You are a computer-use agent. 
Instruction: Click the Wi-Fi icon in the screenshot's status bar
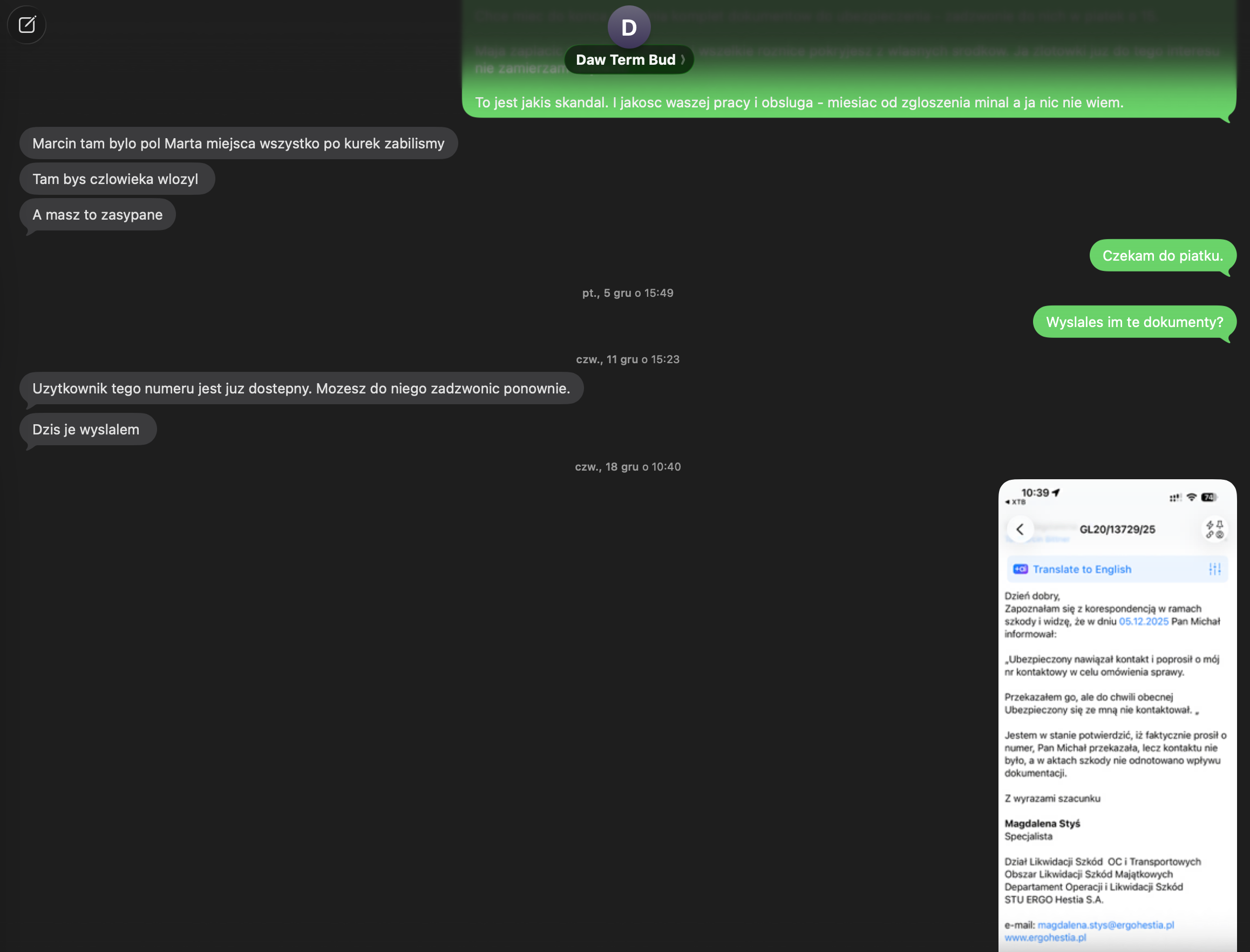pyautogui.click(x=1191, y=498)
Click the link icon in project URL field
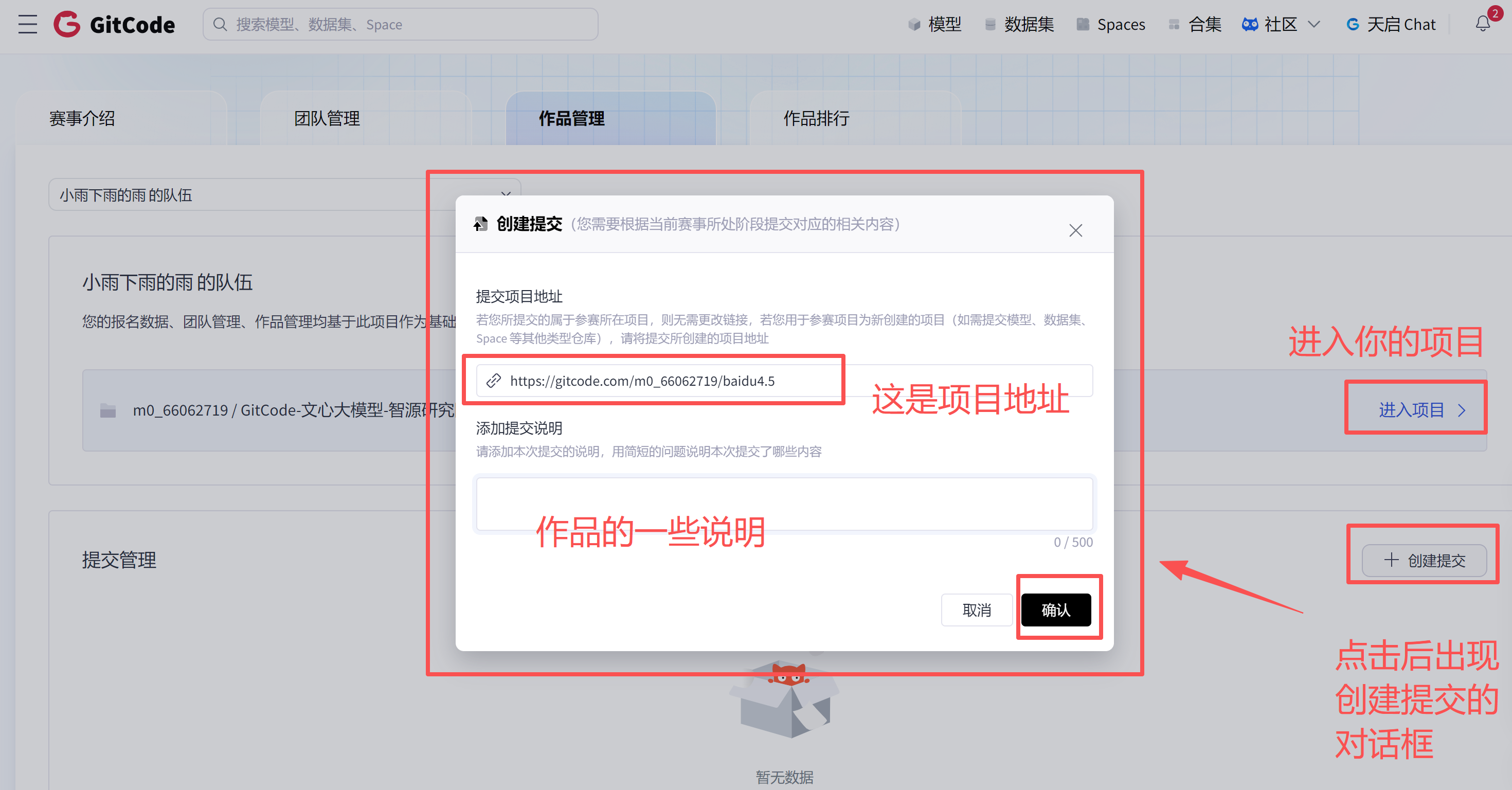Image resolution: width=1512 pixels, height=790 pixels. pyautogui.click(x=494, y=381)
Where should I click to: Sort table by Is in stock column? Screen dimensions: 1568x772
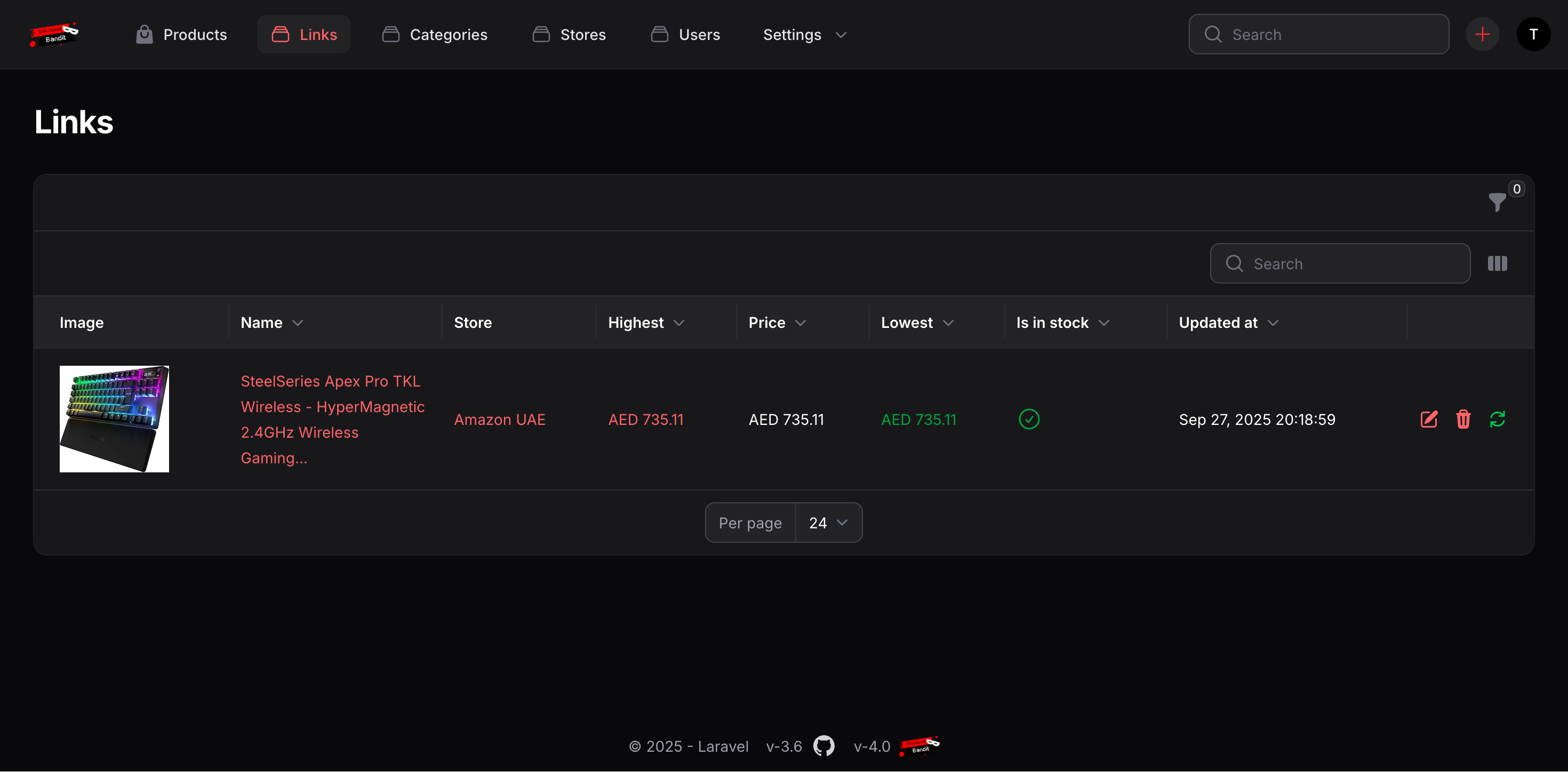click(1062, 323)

+++

*Problem details*. Only the lines from the one containing "Instruction: Click the" through the end of the listing should be output, word for word and inclusive; keep pictures out.

*Problem solution*.
Instruction: Click the Wi-Fi icon in the screenshot's status bar
pyautogui.click(x=1191, y=498)
Click the link icon in project URL field
Image resolution: width=1512 pixels, height=790 pixels. pyautogui.click(x=494, y=381)
Where should I click to: Sort table by Is in stock column? Screen dimensions: 1568x772
click(1062, 323)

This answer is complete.